##### DATA LISTING
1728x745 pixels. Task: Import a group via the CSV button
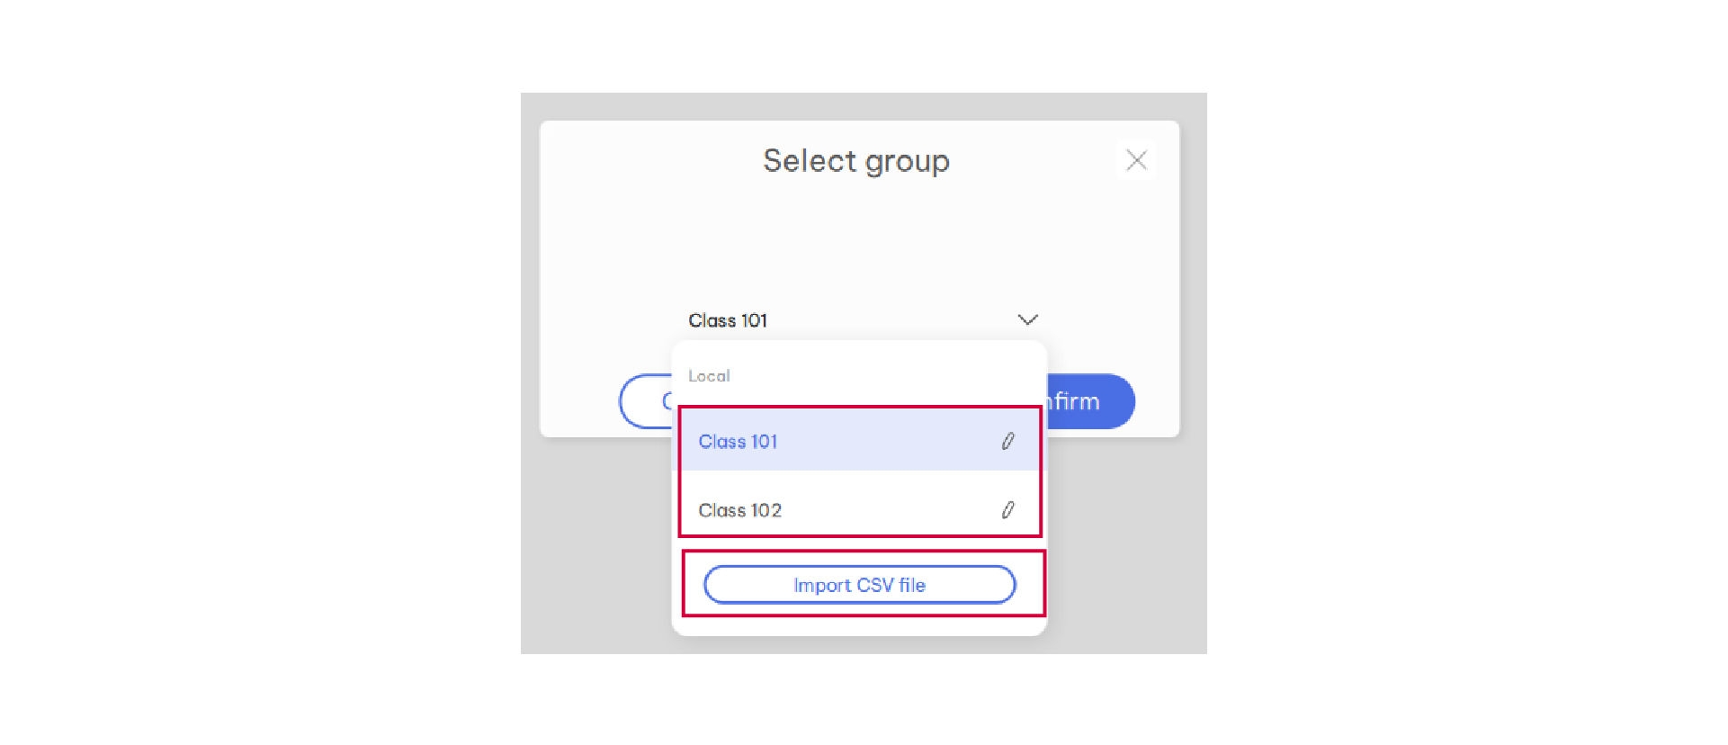tap(859, 585)
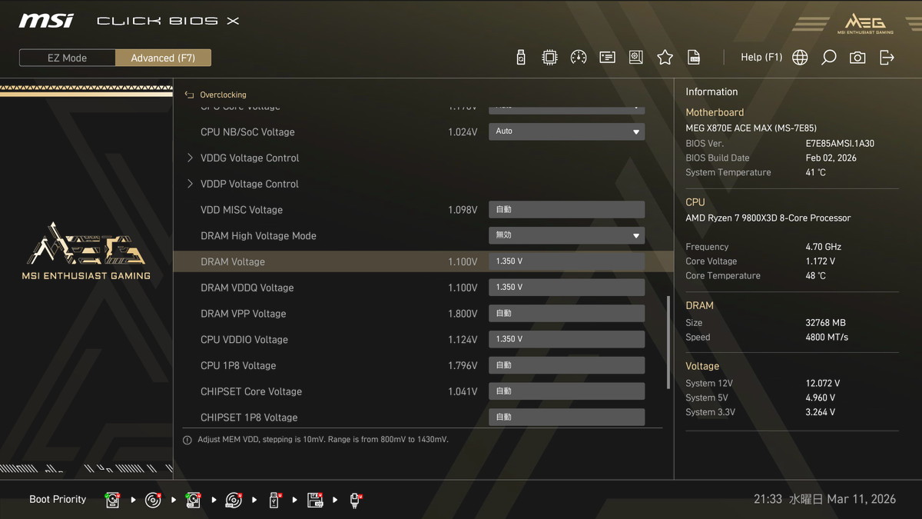This screenshot has width=922, height=519.
Task: Click the exit door icon
Action: click(887, 58)
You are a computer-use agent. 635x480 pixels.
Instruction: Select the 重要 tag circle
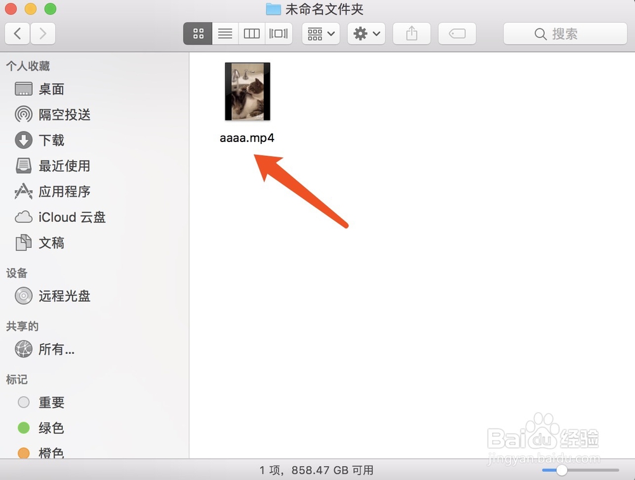(x=23, y=402)
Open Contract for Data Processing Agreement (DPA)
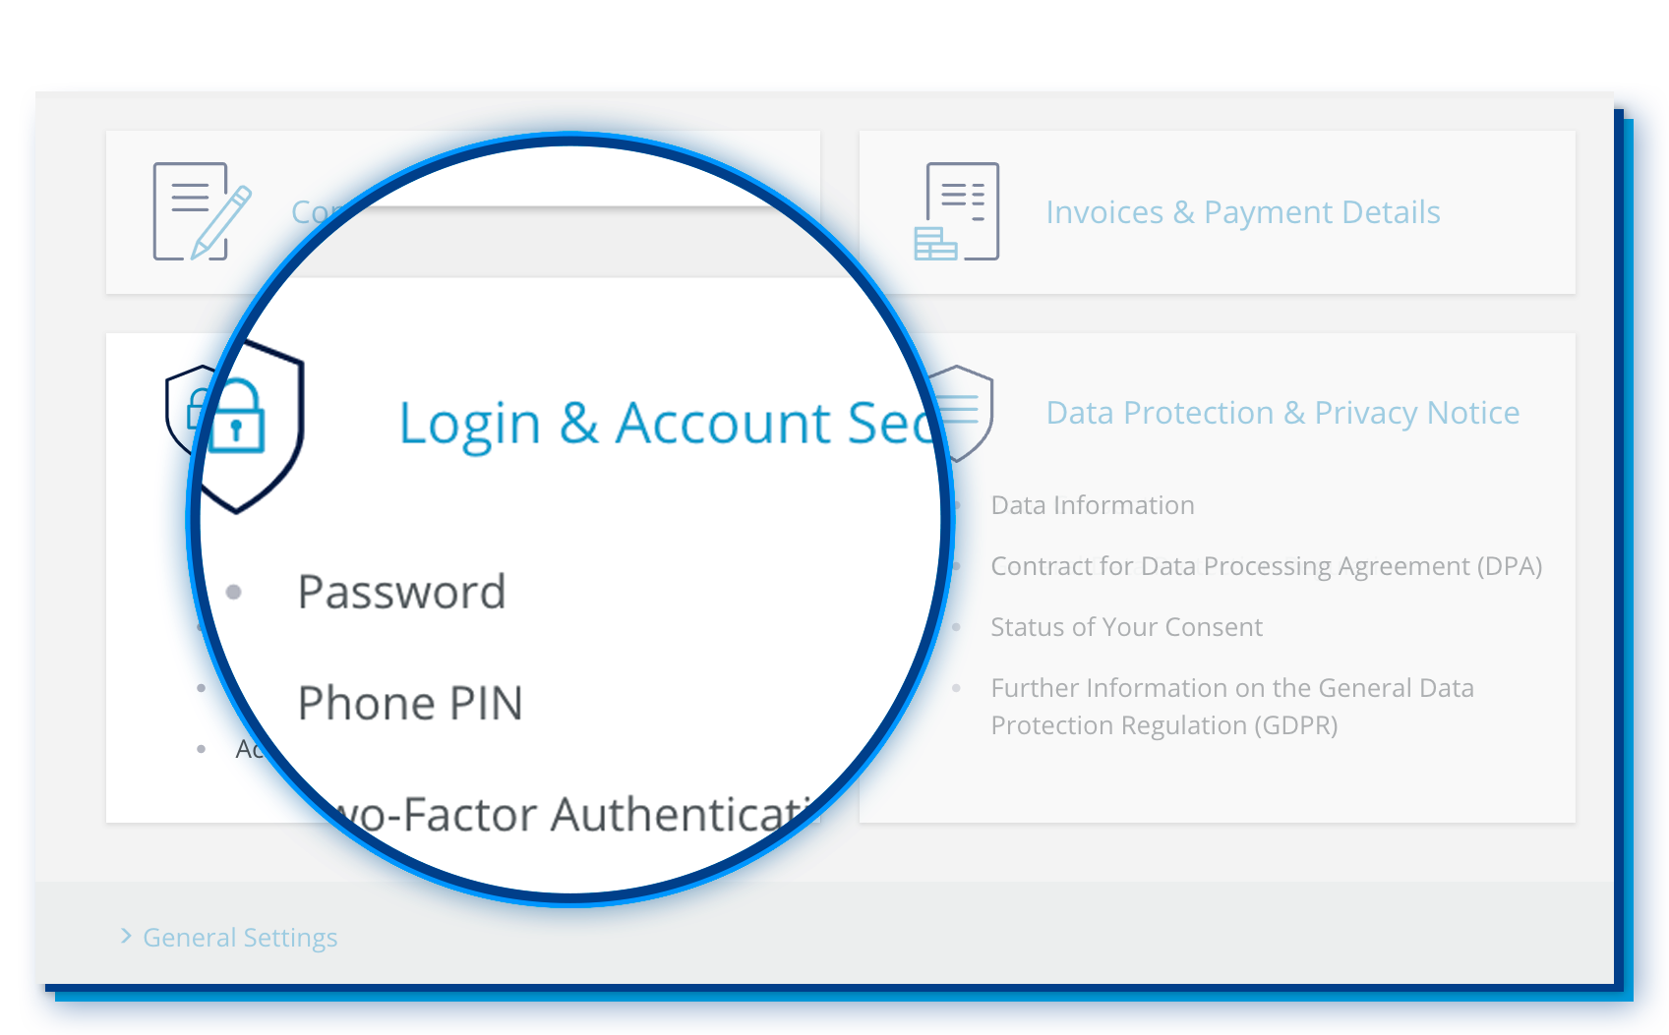The height and width of the screenshot is (1035, 1669). 1266,566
##########
- [PROBLEM]:
Write out word for word every line from the line with "You are a computer-use agent. 635x480 pixels." through the final line of the records, both included, skipping the pictures.

- [FINISHED EXERCISE]:
You are a computer-use agent. 635x480 pixels.
Instruction: Select the 重要 tag circle
(x=23, y=402)
Open Contract for Data Processing Agreement (DPA)
The height and width of the screenshot is (1035, 1669). 1266,566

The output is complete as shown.